All of Metropolis at her feet . . .
I could give you this. If you'd let me, I could give you everything.
She closes her eyes against the offer, and the message is implicit, No you can't.
He presses his forehead against her hipbone in defeat. No, he can't. He's known that since the moment she closed the door of the Talon, all those months ago. There's something she keeps by choosing Clark (he refuses to believe Kent actually gives her anything), some essential piece he'd never be able to replace for her. It doesn't make her happy, doesn't even make her content, but it makes her Chloe. And for that reason alone, he can't bring himself to blame her.
So he blames Clark instead, justifies terrible acts and ruthless pursuit, as no less than his erstwhile friend deserves. Well earned punishments for believing his secrets are precious enough to ruin lives and destroy hearts.
Almost as though she knows where his thoughts have strayed, she drops down beside him and presses a kiss his temple, recalling him to the here and now, where Clark Kent is nothing more than a disembodied voice on a disabled cell-phone, and Chloe is naked before him, body awash in the city lights—beautiful and perfect and his.
With the first rush of need now calmed into a steady current of desire, he splays her out on the carpet, determined to go slowly this time, reacquaint himself with every patch of skin and curve of muscle. Starts at her feet like any true supplicant, pays homage to delicate points of her ankles, says a devotional along the line of her calf, and takes his communion at the juncture of her thighs.
She writhes beneath his ministrations, murmuring obscenities and endearments in the same gasping breaths, growing more erratic, more insistent with each passing minute. "Lex . . . God. Fuck! Lex."
He knows what she wants, the same thing he does . . . more. More of his mouth on her, his fingers inside. More sensation and more feeling. Wants to be pushed over the edge into oblivion.
But what he wants is more time.
She's letting him have tonight and he's trying to make it eternity by sheer force of will.
So he ignores her pleas, takes his time bringing her to the precipice, letting her see the edge over and over, until they're both incoherent and desperate. Until he needs her now more than he wants her later.
Chloe surges up the moment he releases her to fumble for another condom. Attacks and lays waste to his shirt, shoving it down his shoulders, until its cuffing his wrists and she's got him imprisoned and at her mercy. (She could have saved herself the effort). "My turn to touch."
The promise alone is enough to make him lose his mind.
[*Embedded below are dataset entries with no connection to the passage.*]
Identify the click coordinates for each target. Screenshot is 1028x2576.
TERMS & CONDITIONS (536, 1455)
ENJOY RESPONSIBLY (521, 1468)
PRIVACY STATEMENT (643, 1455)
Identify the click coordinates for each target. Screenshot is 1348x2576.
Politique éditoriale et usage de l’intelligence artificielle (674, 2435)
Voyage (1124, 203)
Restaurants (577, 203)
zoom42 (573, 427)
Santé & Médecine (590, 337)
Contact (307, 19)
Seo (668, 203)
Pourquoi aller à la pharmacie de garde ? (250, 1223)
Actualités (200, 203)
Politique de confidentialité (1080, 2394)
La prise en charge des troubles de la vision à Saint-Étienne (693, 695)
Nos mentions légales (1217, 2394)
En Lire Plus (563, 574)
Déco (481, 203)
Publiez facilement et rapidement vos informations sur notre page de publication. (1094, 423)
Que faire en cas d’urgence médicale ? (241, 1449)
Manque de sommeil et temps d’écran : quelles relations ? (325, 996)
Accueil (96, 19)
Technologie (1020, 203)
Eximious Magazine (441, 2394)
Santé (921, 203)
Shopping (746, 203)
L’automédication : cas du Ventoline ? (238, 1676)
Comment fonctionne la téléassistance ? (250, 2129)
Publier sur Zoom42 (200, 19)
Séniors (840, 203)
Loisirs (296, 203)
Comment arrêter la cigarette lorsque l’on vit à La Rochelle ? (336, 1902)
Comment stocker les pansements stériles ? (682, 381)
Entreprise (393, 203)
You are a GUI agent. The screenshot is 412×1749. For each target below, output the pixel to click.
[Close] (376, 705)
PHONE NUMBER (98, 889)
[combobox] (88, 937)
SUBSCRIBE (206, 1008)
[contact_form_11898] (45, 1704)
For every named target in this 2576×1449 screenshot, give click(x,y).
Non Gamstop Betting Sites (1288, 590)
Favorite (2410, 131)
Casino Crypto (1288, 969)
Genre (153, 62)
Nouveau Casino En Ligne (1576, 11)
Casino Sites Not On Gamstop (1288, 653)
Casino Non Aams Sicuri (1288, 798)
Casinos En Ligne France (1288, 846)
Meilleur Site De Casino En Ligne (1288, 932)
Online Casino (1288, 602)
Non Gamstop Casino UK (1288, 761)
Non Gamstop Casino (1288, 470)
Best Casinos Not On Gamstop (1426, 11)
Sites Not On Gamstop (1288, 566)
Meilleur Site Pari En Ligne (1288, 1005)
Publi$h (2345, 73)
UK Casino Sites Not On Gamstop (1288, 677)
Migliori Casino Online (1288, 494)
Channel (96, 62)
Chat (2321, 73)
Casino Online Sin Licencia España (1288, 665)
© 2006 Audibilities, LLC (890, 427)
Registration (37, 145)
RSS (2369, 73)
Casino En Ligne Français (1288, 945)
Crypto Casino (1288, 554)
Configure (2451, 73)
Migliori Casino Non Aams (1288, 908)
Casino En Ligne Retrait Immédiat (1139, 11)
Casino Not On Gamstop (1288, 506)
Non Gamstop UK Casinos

The reality nearly ends him, and when she drags her fingernail along his pectoral, scratching her 'Mine' back over his heart as she sinks down on him, it snaps the final threads of his already frayed control.
He bites down hard on the curve of her neck.
Chloe's gasp could be pleasure or pain or some combination of both, but the hand that flies up to his head to hold him there is as unambiguous as the, "Yes," that follows.
She'll have a bruise there tomorrow, will have to wear turtlenecks and scarves for a least few days, maybe more. He loves the idea, lathes the spot with his tongue, and worries it with his teeth and thinks about sending her a cashmere scarf in spring green.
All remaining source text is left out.